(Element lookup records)
__________
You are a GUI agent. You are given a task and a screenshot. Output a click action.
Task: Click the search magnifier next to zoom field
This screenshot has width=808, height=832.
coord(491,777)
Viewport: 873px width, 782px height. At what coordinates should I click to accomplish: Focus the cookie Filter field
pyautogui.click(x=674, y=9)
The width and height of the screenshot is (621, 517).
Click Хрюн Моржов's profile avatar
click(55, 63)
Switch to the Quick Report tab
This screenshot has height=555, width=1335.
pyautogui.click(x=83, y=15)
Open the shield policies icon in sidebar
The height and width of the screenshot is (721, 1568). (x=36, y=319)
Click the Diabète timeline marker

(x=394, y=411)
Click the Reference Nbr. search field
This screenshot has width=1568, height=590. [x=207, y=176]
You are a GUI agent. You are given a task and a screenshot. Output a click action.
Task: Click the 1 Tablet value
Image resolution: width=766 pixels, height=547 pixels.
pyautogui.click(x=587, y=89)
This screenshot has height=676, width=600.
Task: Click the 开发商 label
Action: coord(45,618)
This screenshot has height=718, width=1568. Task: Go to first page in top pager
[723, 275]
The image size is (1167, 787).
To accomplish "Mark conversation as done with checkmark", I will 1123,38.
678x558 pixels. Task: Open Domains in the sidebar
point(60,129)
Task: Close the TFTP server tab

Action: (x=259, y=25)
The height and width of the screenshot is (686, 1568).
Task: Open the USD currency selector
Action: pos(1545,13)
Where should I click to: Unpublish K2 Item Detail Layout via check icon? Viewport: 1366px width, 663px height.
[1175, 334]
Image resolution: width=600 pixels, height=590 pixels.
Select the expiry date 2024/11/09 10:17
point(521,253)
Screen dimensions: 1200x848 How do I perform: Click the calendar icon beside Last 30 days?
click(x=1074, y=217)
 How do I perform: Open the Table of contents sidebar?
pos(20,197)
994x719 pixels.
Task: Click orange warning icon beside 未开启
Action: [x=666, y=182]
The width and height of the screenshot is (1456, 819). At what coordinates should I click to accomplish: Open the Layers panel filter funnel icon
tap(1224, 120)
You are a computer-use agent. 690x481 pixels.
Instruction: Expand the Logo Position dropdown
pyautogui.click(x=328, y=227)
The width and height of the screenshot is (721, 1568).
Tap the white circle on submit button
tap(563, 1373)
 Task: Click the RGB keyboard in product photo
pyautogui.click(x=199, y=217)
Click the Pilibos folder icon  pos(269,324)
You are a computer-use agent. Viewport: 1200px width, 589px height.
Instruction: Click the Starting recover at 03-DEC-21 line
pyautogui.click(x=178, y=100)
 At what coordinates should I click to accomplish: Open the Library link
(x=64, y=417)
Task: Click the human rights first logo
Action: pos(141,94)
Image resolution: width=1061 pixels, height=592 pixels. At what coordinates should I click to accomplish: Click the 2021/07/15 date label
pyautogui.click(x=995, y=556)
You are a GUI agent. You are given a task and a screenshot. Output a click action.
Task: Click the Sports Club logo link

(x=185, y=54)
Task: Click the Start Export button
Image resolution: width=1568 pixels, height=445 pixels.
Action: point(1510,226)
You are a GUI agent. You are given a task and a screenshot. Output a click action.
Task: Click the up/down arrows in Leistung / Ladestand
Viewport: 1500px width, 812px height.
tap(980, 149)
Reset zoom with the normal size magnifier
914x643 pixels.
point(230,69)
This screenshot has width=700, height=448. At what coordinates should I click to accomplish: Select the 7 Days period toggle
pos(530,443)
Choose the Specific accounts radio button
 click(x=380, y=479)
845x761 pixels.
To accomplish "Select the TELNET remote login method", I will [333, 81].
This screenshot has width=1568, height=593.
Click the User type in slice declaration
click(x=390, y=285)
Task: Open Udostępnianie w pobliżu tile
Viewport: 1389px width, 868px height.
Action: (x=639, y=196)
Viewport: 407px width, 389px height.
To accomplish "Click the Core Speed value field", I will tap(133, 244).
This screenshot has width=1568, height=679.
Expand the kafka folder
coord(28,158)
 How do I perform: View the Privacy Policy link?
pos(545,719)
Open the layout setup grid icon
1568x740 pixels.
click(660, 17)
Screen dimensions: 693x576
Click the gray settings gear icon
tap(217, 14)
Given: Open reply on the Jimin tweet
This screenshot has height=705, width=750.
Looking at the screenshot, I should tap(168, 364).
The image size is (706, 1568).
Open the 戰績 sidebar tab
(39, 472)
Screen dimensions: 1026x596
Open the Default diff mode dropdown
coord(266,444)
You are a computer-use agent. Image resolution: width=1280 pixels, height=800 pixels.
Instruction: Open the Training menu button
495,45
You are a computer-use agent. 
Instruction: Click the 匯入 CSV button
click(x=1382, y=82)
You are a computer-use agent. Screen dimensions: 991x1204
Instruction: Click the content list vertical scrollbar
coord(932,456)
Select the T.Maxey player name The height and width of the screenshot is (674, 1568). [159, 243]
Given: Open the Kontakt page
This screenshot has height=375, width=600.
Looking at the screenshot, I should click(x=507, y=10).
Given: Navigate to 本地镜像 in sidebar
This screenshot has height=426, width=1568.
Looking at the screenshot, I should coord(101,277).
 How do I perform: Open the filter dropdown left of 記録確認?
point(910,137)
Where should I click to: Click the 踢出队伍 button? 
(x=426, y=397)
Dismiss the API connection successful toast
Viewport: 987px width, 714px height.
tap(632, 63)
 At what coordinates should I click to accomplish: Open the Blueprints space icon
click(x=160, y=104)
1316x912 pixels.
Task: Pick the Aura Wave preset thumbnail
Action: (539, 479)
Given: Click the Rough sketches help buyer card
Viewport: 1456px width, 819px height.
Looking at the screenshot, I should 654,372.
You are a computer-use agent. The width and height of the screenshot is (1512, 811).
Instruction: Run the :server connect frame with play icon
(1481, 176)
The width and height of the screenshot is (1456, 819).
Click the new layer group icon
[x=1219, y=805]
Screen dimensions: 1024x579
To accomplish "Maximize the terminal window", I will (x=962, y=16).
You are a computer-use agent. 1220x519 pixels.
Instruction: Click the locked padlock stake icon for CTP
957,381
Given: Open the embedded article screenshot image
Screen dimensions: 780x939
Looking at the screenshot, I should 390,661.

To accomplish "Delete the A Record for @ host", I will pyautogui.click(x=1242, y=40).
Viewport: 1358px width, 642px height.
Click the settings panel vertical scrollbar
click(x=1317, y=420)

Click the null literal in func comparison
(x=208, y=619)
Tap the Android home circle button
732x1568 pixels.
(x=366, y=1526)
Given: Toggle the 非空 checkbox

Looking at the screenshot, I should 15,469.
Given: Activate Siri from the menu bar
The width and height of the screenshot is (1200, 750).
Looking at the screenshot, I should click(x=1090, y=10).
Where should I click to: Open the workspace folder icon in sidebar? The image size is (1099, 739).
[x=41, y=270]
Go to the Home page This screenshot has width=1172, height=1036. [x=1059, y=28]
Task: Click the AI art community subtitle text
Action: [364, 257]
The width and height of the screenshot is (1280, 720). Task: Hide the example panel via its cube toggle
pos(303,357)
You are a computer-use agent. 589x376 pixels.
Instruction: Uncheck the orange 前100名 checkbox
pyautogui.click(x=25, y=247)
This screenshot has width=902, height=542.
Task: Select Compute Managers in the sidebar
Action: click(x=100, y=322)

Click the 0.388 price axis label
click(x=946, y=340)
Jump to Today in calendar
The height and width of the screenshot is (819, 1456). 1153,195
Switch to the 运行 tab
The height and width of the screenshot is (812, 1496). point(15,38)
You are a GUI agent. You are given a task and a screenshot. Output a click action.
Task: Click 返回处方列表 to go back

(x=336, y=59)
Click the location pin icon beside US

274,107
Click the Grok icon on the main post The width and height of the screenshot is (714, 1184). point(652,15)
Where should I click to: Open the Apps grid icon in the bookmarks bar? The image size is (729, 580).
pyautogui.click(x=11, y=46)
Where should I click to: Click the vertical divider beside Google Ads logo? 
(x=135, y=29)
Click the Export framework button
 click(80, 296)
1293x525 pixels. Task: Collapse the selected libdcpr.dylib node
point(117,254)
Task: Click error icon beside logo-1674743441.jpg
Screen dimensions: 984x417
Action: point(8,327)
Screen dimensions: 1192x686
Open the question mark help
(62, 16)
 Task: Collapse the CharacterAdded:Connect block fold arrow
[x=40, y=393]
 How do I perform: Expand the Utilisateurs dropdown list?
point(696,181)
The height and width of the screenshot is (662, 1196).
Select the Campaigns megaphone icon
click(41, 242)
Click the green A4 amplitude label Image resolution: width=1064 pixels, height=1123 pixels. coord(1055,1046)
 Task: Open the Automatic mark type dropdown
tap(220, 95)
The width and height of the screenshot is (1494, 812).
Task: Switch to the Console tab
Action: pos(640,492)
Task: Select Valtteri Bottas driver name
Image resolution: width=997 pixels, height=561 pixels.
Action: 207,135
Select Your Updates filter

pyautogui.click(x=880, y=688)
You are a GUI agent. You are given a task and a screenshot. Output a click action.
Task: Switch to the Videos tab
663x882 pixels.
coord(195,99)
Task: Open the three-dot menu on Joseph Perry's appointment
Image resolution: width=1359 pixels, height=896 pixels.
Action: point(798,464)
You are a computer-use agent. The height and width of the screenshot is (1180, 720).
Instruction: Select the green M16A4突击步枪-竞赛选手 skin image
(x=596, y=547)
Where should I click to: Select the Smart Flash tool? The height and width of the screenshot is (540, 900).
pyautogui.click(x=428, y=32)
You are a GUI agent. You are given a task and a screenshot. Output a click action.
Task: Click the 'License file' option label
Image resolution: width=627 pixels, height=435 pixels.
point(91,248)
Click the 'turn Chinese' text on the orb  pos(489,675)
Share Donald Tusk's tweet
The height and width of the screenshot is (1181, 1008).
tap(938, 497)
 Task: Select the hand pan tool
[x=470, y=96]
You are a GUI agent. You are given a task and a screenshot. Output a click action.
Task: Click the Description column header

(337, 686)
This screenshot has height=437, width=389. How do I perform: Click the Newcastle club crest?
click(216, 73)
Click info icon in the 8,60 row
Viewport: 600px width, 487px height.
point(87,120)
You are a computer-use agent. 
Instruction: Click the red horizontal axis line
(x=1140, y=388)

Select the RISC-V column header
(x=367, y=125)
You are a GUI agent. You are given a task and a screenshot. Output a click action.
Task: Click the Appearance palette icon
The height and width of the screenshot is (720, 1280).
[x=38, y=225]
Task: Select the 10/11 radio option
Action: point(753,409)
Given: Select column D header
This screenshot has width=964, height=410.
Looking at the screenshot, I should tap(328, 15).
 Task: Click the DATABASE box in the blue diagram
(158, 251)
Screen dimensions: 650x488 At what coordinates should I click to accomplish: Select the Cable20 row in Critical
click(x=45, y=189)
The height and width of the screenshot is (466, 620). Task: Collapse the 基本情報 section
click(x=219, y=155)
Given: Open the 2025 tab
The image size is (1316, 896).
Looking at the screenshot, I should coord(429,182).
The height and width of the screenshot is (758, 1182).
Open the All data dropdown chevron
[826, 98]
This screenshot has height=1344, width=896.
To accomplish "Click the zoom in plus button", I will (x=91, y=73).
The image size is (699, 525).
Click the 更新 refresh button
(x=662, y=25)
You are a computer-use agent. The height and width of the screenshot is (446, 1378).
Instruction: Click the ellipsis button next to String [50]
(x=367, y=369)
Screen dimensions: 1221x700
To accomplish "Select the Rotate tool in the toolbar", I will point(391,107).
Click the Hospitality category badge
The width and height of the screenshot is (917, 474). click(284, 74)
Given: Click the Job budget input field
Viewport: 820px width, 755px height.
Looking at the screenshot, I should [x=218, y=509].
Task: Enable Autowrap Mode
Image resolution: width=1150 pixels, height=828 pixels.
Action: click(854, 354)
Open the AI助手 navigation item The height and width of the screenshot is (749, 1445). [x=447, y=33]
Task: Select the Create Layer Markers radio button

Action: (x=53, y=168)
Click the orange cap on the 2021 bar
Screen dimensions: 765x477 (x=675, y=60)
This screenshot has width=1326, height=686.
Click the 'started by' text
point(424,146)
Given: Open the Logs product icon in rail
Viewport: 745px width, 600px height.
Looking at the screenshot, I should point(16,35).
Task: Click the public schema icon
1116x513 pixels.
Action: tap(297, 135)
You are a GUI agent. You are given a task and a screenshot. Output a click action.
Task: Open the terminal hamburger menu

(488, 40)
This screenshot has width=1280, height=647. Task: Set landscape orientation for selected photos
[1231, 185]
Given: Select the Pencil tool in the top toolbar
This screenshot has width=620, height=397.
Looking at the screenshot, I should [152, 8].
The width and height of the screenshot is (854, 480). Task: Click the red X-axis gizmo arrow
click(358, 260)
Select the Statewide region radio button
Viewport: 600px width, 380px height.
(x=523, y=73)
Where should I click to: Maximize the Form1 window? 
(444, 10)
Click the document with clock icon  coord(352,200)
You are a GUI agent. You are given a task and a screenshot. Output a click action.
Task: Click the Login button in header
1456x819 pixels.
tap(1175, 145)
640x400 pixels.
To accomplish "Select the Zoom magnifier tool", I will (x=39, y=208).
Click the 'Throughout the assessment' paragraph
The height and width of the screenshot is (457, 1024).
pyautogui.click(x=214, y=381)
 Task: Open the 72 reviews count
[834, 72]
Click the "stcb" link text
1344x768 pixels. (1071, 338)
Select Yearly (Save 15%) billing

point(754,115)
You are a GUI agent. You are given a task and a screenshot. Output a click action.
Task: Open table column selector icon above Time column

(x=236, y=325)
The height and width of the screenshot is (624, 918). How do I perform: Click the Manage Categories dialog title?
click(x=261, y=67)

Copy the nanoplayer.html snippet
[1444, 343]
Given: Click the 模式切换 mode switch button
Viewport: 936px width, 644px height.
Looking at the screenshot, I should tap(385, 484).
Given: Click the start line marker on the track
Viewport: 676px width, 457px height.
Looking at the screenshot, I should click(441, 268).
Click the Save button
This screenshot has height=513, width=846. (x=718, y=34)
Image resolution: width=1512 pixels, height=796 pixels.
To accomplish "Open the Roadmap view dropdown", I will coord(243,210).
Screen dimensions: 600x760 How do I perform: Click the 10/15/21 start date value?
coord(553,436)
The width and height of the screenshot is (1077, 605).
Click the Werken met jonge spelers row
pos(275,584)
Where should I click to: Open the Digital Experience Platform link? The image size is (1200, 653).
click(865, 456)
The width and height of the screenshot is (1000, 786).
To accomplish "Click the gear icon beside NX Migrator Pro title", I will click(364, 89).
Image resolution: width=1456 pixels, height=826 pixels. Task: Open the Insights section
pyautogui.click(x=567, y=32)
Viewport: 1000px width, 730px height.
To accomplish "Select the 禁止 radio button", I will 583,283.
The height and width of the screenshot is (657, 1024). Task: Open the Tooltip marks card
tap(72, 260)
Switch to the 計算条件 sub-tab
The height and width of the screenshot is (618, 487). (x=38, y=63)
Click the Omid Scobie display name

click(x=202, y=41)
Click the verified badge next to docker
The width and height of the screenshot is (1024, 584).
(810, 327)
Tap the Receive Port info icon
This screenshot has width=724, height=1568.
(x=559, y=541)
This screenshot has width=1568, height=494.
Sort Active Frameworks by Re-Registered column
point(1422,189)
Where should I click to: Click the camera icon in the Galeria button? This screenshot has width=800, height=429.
__________
## DIRECTIONS FOR THIS TASK
Format the material from the line with "You are a computer-use agent. Screen" to the line with "Looking at the screenshot, I should click(x=507, y=10)." as a two-column CSV with the headers instruction and answer. Give one row per instruction, put each field in quotes, and turn line breaks into spaces.

## RESPONSE
instruction,answer
"You are a computer-use agent. Screen dimensions: 991x1204 Instruction: Click the content list vertical scrollbar","coord(932,456)"
"Select the T.Maxey player name The height and width of the screenshot is (674, 1568).","[159, 243]"
"Given: Open the Kontakt page This screenshot has height=375, width=600.","Looking at the screenshot, I should click(x=507, y=10)."